Ни тогда, ни сейчас он не относился к политике и политикам с уважением и доверием, он всегда был уверен, что политик и не может, и не имеет желания говорить правду. Все, что говорится с трибун, все фразы, брошенные в народ — заранее заготовлены и обработаны политтехнологами. Это совершенно не значит, что написанный кем-то текст оратор заучивает наизусть. Он пропитывается заготовленной идеей, как губка, погруженная в ванну с водой. Он — политик — живет подготовленной жизнью, он вживляет в себя нужные политические взгляды. Они перевариваются в его сознании, смешиваются с собственными мыслями и чувствами, и, сформированные в новую идеологию, выливаются на слушателей уже от своего имени. Возможно, что человек, принесший себя в жертву большой политике, растворившись в общепринятой манере мыслить — сам не понимает, не замечает такой своей трансформации.

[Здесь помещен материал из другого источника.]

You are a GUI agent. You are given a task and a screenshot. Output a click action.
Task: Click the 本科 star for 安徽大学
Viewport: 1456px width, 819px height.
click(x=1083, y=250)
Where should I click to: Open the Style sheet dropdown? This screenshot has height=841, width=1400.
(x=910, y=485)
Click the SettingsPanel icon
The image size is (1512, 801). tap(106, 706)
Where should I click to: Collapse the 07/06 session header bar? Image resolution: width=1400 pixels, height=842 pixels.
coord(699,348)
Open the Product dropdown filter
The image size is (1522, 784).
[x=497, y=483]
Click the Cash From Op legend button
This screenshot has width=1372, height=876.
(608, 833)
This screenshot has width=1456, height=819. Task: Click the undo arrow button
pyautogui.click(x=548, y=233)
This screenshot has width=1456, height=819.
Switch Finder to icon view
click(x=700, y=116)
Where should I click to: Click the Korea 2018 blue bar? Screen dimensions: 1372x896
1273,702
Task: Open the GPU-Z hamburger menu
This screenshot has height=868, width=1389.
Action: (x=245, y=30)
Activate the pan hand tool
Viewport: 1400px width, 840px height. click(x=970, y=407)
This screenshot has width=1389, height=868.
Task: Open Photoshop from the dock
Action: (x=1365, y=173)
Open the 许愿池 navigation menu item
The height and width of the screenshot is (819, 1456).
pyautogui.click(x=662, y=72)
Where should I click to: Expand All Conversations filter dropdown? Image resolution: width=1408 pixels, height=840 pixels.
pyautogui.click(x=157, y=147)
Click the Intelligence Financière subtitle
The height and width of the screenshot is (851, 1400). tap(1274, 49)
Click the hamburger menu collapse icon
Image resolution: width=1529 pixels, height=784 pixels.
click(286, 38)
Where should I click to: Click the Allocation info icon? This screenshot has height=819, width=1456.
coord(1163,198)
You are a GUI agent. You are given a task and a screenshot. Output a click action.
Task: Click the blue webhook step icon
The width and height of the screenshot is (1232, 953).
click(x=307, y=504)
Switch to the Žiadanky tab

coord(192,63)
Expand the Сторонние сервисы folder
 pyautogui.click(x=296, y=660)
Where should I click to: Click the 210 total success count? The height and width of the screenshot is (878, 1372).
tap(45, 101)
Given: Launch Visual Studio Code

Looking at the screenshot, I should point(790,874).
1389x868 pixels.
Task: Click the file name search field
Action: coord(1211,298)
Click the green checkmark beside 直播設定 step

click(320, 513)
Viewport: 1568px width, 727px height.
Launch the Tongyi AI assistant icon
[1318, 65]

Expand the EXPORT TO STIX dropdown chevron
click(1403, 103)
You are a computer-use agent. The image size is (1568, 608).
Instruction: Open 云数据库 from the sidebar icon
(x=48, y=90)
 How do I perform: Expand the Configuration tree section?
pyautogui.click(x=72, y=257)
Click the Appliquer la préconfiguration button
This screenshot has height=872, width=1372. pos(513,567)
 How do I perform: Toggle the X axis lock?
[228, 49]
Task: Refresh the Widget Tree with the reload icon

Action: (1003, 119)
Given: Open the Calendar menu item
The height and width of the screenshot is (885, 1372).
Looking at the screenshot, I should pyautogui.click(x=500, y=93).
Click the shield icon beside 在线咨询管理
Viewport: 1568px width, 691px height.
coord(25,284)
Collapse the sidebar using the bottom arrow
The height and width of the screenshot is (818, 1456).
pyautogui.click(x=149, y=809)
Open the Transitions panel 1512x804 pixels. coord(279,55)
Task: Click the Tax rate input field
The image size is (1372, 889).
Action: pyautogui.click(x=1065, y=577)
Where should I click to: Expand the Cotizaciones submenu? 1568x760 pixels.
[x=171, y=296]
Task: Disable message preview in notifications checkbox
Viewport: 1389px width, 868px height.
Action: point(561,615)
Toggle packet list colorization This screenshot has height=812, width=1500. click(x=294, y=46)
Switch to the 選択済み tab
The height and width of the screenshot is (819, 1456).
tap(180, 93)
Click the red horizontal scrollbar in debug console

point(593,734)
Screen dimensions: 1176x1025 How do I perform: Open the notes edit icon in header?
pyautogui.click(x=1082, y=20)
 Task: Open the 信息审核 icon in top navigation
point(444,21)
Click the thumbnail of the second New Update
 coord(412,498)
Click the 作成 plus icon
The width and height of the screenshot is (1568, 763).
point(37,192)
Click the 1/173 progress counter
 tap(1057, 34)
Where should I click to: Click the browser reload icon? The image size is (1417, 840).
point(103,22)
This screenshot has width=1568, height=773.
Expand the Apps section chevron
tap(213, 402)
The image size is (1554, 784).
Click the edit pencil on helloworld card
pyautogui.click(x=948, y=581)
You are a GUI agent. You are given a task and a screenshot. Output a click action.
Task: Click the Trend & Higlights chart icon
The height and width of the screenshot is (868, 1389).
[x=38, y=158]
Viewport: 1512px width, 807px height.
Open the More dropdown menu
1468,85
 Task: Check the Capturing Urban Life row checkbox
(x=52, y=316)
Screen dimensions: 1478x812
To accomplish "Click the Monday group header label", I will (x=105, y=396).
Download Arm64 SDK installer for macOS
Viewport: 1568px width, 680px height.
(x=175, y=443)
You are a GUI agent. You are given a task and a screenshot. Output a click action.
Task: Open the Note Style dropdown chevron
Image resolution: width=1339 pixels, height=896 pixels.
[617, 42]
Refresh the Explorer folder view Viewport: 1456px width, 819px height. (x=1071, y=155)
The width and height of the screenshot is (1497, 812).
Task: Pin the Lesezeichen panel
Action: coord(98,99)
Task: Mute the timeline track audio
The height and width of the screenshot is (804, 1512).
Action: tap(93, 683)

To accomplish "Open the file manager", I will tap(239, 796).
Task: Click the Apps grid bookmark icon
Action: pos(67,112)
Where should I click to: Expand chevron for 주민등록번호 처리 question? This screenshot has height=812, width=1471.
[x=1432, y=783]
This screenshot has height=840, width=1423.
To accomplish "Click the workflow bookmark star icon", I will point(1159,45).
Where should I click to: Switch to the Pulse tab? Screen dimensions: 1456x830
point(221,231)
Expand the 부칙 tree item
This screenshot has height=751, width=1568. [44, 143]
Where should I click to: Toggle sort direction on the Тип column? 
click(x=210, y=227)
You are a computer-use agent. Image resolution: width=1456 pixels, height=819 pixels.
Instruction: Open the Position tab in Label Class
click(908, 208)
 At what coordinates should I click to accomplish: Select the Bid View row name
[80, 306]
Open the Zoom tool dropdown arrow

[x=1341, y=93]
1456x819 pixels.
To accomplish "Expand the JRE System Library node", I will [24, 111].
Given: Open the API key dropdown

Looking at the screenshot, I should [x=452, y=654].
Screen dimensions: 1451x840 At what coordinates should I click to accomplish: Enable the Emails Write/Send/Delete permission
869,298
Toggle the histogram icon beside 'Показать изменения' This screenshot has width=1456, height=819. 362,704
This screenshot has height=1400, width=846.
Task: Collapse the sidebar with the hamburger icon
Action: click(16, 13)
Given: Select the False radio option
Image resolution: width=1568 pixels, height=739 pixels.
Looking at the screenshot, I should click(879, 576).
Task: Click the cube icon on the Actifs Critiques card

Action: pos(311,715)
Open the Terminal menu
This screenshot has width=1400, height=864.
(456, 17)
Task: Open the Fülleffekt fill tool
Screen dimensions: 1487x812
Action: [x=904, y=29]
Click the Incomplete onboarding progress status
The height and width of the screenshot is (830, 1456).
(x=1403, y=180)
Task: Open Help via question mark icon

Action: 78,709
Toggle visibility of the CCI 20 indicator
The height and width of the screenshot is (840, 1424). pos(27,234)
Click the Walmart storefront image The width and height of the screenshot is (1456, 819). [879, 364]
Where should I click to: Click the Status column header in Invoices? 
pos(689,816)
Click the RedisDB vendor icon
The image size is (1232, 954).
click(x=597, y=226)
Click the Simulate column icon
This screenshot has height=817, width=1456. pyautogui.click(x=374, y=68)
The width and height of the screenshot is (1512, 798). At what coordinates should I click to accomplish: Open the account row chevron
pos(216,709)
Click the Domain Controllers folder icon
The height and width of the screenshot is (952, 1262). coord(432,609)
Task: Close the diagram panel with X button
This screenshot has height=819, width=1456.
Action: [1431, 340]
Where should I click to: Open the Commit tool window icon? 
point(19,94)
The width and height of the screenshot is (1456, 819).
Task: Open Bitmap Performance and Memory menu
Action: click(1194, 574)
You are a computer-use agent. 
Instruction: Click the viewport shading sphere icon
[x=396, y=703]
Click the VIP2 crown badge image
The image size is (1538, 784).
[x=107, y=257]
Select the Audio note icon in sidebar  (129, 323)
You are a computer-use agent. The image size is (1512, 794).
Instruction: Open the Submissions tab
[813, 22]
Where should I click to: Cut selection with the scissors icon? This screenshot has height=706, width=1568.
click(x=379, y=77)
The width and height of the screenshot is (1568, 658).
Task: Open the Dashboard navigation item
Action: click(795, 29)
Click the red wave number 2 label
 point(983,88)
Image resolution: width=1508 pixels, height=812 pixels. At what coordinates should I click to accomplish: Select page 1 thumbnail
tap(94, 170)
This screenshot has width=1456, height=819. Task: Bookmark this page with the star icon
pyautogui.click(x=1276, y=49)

Вадим, разобравшись в этих процессах, не пытался осуждать ни старое, ни новое правительство за растворенность его лидеров в партийных идеологиях, но он никак не мог смириться с утерей нравственных основ в процессе перевоплощения человека в государственного служащего. Теперь, после полученной недавно революционной встряски, у него словно очистился взор, и вместе с этим, обострились требования. Он слушал слова, продолжающие звучать с больших трибун, но слышал подтекст, усматривал причину произнесения именно этих слов. Ложь, завуалированная в демократические призывы, стала яснее видима, стала больнее для прозревшей души. Конечно, новая власть стремилась, искренне стремилась изменить сложившийся в стране порядок, но никто не собирался делать это бескорыстно. Каждый новый шаг, каждый поступок имел несколько мотивов, кроме того, который объявлялся во всеуслышание. И за всем этим чувствовался запах больших денег.